--- Task list ---
1/ Do these statements agree with the blog post on the NFL and breast cancer awareness? (a) Players and cheerleaders wear pink as part of the league's involvement. (b) Breast cancer kills more women than heart disease does. (c) Sporting events are watched mostly by women. For each, answer yes or no and quote the deciding words.
2/ Can you write the next part of the blog post on the NFL and breast cancer awareness, picking up after its final sentence?

--- Document section ---
• • • • • • •
Breast cancer, eh? Never heard of it

The Unpersons blog raises an interesting point regarding the National Football League’s involvement with Breast Cancer Awareness Month, which includes players and cheerleaders wearing pink, and awareness messages being broadcast during games: Why?

It’s safe to say that at least 95 percent of Americans over the age of 15 are aware of breast cancer – including nearly 100 percent of women.

We know it’s serious, regular screenings are crucial and the earlier breast cancer is caught the better the chances of survival. Nearly everyone knows or has known someone who has been afflicted with breast cancer.

So why are we inundated with Breast Cancer Awareness imagery? And what is the point of ramming it down consumers’ throats during sporting events, which are predominantly viewed by men?

The author of The Unpersons has a beef with the endless “Breast Cancer Awareness” campaigns, in particular because they turn the breast cancer ribbon into a marketing gimmick.

One thing that none of these statistics that the NFL blares: the causes of breast cancer! It assumes that breast cancer is some sort of magical condition that befalls you, instead of mentioning risk factors or ethnic/socioeconomic disparities or anything relevant in recent breast cancer research.

Not to mention the whole “awareness” angle seems a little silly. Have we forgotten there was breast cancer, simply because pink wasn’t slathered on every commercial product in the supermarket aisle?

Some diseases arguably need broader awareness — heart disease kills many more women; lung cancer, too, with a ridiculous mortality rate.
• • • • • • •
--- Dataset excerpts ---
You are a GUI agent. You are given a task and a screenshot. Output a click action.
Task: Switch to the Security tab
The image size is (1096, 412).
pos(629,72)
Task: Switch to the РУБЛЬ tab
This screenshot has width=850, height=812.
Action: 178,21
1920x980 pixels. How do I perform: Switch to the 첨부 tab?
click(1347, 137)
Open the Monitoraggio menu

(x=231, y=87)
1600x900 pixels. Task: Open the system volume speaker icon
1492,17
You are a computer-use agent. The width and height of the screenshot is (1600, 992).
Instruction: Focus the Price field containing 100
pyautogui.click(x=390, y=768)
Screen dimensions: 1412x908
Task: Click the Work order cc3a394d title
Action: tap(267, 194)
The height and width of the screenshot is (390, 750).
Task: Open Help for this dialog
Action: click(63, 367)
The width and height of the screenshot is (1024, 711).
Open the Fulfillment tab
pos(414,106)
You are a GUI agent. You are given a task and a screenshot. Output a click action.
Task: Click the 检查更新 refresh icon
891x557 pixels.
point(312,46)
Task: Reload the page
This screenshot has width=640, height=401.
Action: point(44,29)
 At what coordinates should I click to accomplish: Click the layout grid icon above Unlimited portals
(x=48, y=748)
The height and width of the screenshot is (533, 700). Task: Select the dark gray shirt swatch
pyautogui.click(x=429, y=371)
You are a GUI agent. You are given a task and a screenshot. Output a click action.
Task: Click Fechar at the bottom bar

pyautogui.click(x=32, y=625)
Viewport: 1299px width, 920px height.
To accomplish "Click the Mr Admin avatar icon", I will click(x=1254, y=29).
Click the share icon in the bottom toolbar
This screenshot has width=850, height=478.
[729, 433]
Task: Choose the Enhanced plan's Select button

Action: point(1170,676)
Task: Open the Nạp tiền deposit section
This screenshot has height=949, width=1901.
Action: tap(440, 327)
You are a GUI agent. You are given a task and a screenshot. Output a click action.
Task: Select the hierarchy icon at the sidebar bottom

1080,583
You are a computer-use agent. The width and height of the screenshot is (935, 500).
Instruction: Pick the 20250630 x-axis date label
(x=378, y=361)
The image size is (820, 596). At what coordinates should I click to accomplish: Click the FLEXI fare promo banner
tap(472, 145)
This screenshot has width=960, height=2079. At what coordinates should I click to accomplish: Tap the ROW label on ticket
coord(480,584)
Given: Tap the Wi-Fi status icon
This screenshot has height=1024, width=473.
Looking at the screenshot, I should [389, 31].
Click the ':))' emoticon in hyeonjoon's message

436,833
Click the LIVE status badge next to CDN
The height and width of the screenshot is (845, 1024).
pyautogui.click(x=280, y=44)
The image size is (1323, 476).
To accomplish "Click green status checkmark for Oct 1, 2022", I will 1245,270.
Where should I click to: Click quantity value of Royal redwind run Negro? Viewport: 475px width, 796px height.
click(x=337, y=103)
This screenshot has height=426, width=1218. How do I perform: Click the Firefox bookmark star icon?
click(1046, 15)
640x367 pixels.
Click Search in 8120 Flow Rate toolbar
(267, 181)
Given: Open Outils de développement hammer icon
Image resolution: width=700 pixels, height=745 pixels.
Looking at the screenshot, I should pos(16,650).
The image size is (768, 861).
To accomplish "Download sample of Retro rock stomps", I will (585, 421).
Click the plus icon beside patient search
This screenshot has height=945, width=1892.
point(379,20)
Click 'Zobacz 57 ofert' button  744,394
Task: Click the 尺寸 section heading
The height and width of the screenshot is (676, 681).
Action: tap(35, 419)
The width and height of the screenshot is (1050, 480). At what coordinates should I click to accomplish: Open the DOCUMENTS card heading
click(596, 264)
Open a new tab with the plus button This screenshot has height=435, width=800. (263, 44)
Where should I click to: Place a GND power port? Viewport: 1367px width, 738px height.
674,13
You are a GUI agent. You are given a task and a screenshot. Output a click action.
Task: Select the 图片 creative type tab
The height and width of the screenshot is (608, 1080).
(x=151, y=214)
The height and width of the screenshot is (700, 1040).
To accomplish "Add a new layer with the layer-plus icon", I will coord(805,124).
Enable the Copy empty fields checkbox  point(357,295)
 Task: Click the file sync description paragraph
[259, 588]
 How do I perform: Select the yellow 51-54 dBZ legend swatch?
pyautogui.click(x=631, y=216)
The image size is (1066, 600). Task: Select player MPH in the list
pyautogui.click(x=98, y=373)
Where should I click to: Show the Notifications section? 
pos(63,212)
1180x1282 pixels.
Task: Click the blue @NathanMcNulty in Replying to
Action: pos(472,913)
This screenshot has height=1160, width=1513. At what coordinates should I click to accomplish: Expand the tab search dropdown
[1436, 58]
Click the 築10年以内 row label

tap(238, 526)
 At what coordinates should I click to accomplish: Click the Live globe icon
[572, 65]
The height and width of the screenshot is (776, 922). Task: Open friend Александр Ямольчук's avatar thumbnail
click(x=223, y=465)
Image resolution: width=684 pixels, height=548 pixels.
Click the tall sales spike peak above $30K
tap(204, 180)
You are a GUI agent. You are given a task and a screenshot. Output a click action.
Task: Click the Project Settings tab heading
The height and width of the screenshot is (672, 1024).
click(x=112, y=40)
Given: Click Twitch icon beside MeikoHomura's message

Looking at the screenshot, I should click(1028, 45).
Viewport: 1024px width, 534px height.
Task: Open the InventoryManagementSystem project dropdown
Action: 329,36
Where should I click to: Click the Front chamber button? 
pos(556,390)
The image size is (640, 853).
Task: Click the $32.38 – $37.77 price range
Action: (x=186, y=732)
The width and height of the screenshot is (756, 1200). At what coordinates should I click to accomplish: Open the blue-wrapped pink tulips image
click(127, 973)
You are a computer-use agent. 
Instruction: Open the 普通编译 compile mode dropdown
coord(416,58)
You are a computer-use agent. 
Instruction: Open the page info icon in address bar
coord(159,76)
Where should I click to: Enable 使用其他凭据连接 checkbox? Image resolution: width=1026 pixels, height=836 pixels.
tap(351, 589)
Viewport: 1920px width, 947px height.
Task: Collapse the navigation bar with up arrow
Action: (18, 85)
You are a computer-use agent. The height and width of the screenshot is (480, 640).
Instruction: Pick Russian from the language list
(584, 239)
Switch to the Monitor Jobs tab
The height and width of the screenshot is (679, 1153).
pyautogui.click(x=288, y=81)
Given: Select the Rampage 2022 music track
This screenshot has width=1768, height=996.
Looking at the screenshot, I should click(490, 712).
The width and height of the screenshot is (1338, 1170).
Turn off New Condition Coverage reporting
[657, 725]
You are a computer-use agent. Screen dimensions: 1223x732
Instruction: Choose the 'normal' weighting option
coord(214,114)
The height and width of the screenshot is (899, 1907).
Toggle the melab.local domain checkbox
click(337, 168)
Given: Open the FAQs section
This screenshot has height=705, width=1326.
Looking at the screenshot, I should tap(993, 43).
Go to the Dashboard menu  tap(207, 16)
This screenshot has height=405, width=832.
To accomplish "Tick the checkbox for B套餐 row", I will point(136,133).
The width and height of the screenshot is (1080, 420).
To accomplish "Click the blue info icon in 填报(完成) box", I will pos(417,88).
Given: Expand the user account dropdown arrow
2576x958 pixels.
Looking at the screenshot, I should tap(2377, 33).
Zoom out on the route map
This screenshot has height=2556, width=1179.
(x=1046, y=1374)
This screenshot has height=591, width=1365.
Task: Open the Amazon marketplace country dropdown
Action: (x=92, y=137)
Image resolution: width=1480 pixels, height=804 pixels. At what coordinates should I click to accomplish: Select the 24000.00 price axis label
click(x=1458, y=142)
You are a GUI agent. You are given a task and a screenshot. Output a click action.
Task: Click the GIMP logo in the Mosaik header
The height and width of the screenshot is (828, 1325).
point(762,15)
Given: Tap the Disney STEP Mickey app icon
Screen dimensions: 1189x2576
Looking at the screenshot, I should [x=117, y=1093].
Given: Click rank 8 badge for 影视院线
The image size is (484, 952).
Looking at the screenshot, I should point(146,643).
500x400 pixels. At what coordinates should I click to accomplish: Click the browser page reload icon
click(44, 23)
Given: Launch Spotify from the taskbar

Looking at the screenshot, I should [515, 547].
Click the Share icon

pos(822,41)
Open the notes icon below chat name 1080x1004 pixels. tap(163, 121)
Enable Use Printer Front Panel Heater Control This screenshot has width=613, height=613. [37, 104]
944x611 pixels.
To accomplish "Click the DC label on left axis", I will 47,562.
• • • • • • •
--- Results by task ---
1/
(a) Yes: "which includes players and cheerleaders wearing pink"
(b) No: "heart disease kills many more women"
(c) No: "sporting events, which are predominantly viewed by men"

2/
There’s no question that breast cancer is a serious disease, but you don’t cure disease with slogans or more money in the pockets of the NFL or Procter & Gamble.

To some degree, cancer research is a zero-sum game: Money contributed toward research for one particular type of cancer research isn’t available for another type of research.

While work in one area of cancer research may carry some overlapping advantages for other areas, more often each cancer requires its own individualized cure.

This means that if, say, 50 percent of all money contributed toward cancer research goes toward breast cancer research, the other dozens of cancer research areas are left to divvy up the remaining 50 percent.

Nearly all of us are aware of breast cancer. However, there are other forms of cancer of which many folks aren’t nearly as cognizant. 

With a little education – maybe something like, say, an awareness campaign – perhaps we could funnel a sliver of the mountain of money that breast cancer research receives toward another cancer area and ultimately reduce the incidence rate for other forms of the disease, as well.